Have a Face to Face Meeting.
Based on the phone interviews, pick three or four contractors to meet for estimates and further discussion. A contractor should be able to answer your questions satisfactorily and in a manner that puts you at ease about your upcoming. It’s imperative that you two communicate well because this person will be in your home for hours, days & even weeks at a time. On the other hand, don’t let personality fool you. Check in with your Missouri’s consumer protection agency and the Springfield Better Business Bureau to make sure contractors don’t have a history of disputes with clients or subcontractors.
Ask for Recommendations!
Start with your friends and family and then check in with the Home Builders Association of Greater Springfield for a list of members. You can also talk with a building inspector, who’ll know which contractors routinely meet code requirements, pay a visit to your local lumberyard, which sees contractors regularly and knows which ones buy quality materials and pay their bills on time. Another easy way to ask for recommendations from a broader range of acquaintances is to make a “looking for recommendations” post on Facebook. Your Facebook friends will love to tell you which contractors were amazing, and also which ones to avoid.

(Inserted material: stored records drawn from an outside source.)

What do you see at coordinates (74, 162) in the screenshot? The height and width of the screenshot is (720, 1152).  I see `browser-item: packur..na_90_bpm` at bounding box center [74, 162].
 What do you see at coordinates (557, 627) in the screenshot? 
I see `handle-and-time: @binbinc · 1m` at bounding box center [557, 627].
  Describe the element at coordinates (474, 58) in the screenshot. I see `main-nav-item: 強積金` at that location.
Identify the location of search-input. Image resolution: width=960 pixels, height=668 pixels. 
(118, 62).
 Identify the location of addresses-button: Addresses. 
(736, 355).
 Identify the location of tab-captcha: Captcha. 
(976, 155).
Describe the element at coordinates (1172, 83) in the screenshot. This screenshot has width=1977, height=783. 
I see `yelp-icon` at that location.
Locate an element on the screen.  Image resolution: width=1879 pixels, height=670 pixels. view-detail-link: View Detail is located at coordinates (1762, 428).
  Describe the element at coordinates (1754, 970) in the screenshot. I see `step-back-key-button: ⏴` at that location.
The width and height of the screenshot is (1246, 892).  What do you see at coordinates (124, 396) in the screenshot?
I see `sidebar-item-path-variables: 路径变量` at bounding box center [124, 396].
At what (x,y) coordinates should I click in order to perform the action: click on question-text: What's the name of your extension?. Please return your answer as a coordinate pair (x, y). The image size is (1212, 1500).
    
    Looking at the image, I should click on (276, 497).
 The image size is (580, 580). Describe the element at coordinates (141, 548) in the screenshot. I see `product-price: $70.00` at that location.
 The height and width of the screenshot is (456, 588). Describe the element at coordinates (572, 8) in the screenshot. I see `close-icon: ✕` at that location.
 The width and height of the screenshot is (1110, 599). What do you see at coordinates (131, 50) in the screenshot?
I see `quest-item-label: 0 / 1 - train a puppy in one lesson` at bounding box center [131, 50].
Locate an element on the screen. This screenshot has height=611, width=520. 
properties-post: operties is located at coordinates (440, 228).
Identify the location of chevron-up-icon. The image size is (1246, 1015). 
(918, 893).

You have your short list of contractors whose track records seem clean and whose work ethic looks responsible. Now it’s time to stop looking back at past work and start looking forward to your project. A good contractor will want not only a complete set of blueprints but also a sense of what homeowners want out of a project and what they plan to spend. To compare bids, ask everyone to break down the cost of materials, labor, profit margins and other expenses. Generally materials account for 40 percent of the total cost; the rest covers overhead and the typical profit margin, which is 15 to 20 percent.
Get. It. In. Writing!!!
Draw up a contract that details every step of the project: payment schedule; proof of liability insurance and worker’s compensation payments; a start date and projected completion date; specific materials and products to be used; and a requirement that the contractor obtain lien releases (which protect you if he doesn’t pay his bills) from all subcontractors and suppliers. Insisting on a clear contract isn’t about mistrust, t’s about insuring a successful renovation or new construction project.
Finally, remember that as soon as a change order is made or a problem uncovered, the price just increased and the project just got longer.